It's not just U.S. drinkers who've acquired a thirst for Tennessee whiskey and Kentucky bourbon. The Distilled Spirits Council says international sales topped $1 billion for the first time ever last year, up 5% from 2012 as Japan, Germany, and France tippled more of these distinctly American alcoholic beverages, but it remained domestic drinkers who carried the "browns" business forward, leading sales 10% higher to $2.4 billion as volumes rose 7% to 18 million cases.
Part of the reason for the global uptake in whiskey and bourbon was the signing of new trade agreements that reduced or eliminated tariffs. Brown-Forman (NYSE:BF.B), the maker of the iconic Jack Daniel's, said the Tennessee whiskey grew 10% over the first six months of its fiscal 2014 year with a global rollout of its Tennessee Honey -- the first flavored Jack Daniel's product -- helping to push net sales higher by 30%. Overall, the Jack Daniel's brand enjoyed double-digit growth for the first half of the year.
Similarly, distiller Beam (NYSE: BEAM) said full-year sales hit a record on above-market growth in North America and Europe, with its flagship bourbon Jim Beam rising 4% and premium power brand Maker's Mark running 17% higher.
While bourbon and whiskey are similar, Tennessee whiskey is differentiated because it's made through the so-called Lincoln County process, which filters straight bourbon whiskey through charcoal prior to barreling.
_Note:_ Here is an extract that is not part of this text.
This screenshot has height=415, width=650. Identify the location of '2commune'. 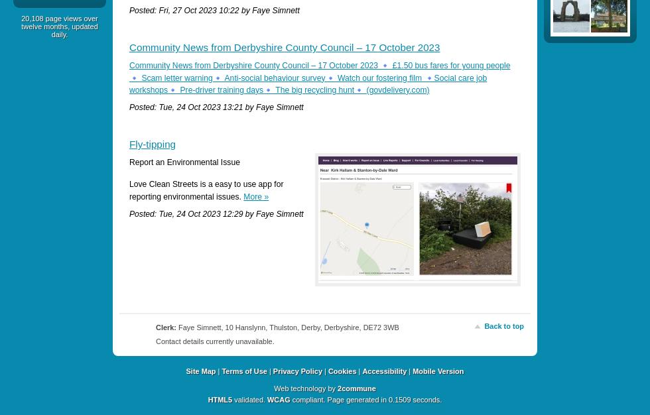
(356, 387).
That aging ends up mellowing the otherwise harsher taste of bourbon. Kentucky not only produces 95% of the world's bourbon supply, but along with Tennessee accounts for 90% of the whiskey that's consumed in the U.S.
The popularity of the browns spirits segment got a charge from the popularity of the TV show Mad Men, which admittedly can make you thirsty whenever you watch the show. Yet today it's just as much a global uptake of whiskey and bourbon that's keeping sales afloat. Sales in Japan were highest at $120.8 million, a $22.7 million or 23% increase, followed by Germany, up 16% or $19 million to $140.1 million. France came in third with a 12.5% increase.
Also responsible for the increase in sales was the introduction of new flavors into the mix, like Tennessee Honey, that the distillers group said accounted for 45% of the increase in volume that whiskey enjoyed. It probably accounts for the strength witnessed elsewhere, too, as Irish whiskey saw a 17.5% jump to 2.5 million cases in 2013 while single-malt Scotch whisky volumes rose 11.6% to 1.8 million cases. Diageo (NYSE:DEO), one of North America's premier whiskey distillers with a 23% share of the market, also dominates Scotch whisky, owning more than a one-third share.
Importantly for the distillers, spirits continued to take share away from beer, marking the fourth straight year they've recorded such gains, and now account for 34.7% of the alcoholic beverage market. Beer has a 48.3% share as of the end of the year, and wine is a distant third at 17%.
Although that's an outcome Don Draper would want to raise a glass to toast, investors might be better served looking more closely at the individual distillers themselves. Beam was just acquired by Japan's Suntory in a $16 billion deal, but I've suggested Diageo might be one investors would be foolhardy to discount despite its sharp pullback.